Problem details
There is one span to output from the data below: the lines starting at the line with "Click the SunSet marker label" and ending at the line with "The image size is (298, 267).". Output it exactly, ends included, nothing more.

Data
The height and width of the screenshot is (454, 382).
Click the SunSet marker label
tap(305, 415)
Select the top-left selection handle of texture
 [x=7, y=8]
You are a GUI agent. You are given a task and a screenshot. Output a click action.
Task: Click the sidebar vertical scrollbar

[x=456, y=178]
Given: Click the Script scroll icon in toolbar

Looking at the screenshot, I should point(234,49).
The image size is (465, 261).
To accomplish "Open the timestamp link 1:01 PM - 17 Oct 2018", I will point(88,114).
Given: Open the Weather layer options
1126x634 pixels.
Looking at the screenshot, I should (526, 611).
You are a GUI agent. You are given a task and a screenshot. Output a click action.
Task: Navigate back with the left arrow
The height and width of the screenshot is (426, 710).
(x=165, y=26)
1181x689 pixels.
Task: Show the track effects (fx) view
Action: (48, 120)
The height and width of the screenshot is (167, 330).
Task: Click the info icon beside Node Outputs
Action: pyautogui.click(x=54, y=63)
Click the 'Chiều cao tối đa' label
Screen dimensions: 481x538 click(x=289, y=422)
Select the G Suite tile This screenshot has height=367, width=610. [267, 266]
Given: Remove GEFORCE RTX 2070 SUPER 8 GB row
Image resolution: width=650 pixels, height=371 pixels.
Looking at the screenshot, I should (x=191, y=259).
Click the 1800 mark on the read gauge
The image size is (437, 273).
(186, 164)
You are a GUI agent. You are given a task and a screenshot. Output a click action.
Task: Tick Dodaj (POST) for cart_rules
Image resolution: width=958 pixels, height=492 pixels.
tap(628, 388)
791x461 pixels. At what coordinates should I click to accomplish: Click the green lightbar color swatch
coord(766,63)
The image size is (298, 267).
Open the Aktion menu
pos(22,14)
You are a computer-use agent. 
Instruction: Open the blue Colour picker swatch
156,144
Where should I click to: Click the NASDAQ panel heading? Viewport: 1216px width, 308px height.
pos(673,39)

Result
Click the SunSet marker label
tap(305, 415)
Select the top-left selection handle of texture
 [x=7, y=8]
You are a GUI agent. You are given a task and a screenshot. Output a click action.
Task: Click the sidebar vertical scrollbar

[x=456, y=178]
Given: Click the Script scroll icon in toolbar

Looking at the screenshot, I should point(234,49).
The image size is (465, 261).
To accomplish "Open the timestamp link 1:01 PM - 17 Oct 2018", I will point(88,114).
Given: Open the Weather layer options
1126x634 pixels.
Looking at the screenshot, I should (526, 611).
You are a GUI agent. You are given a task and a screenshot. Output a click action.
Task: Navigate back with the left arrow
The height and width of the screenshot is (426, 710).
(x=165, y=26)
1181x689 pixels.
Task: Show the track effects (fx) view
Action: (48, 120)
The height and width of the screenshot is (167, 330).
Task: Click the info icon beside Node Outputs
Action: pyautogui.click(x=54, y=63)
Click the 'Chiều cao tối đa' label
Screen dimensions: 481x538 click(x=289, y=422)
Select the G Suite tile This screenshot has height=367, width=610. [267, 266]
Given: Remove GEFORCE RTX 2070 SUPER 8 GB row
Image resolution: width=650 pixels, height=371 pixels.
Looking at the screenshot, I should (x=191, y=259).
Click the 1800 mark on the read gauge
The image size is (437, 273).
(186, 164)
You are a GUI agent. You are given a task and a screenshot. Output a click action.
Task: Tick Dodaj (POST) for cart_rules
Image resolution: width=958 pixels, height=492 pixels.
tap(628, 388)
791x461 pixels. At what coordinates should I click to accomplish: Click the green lightbar color swatch
coord(766,63)
The image size is (298, 267).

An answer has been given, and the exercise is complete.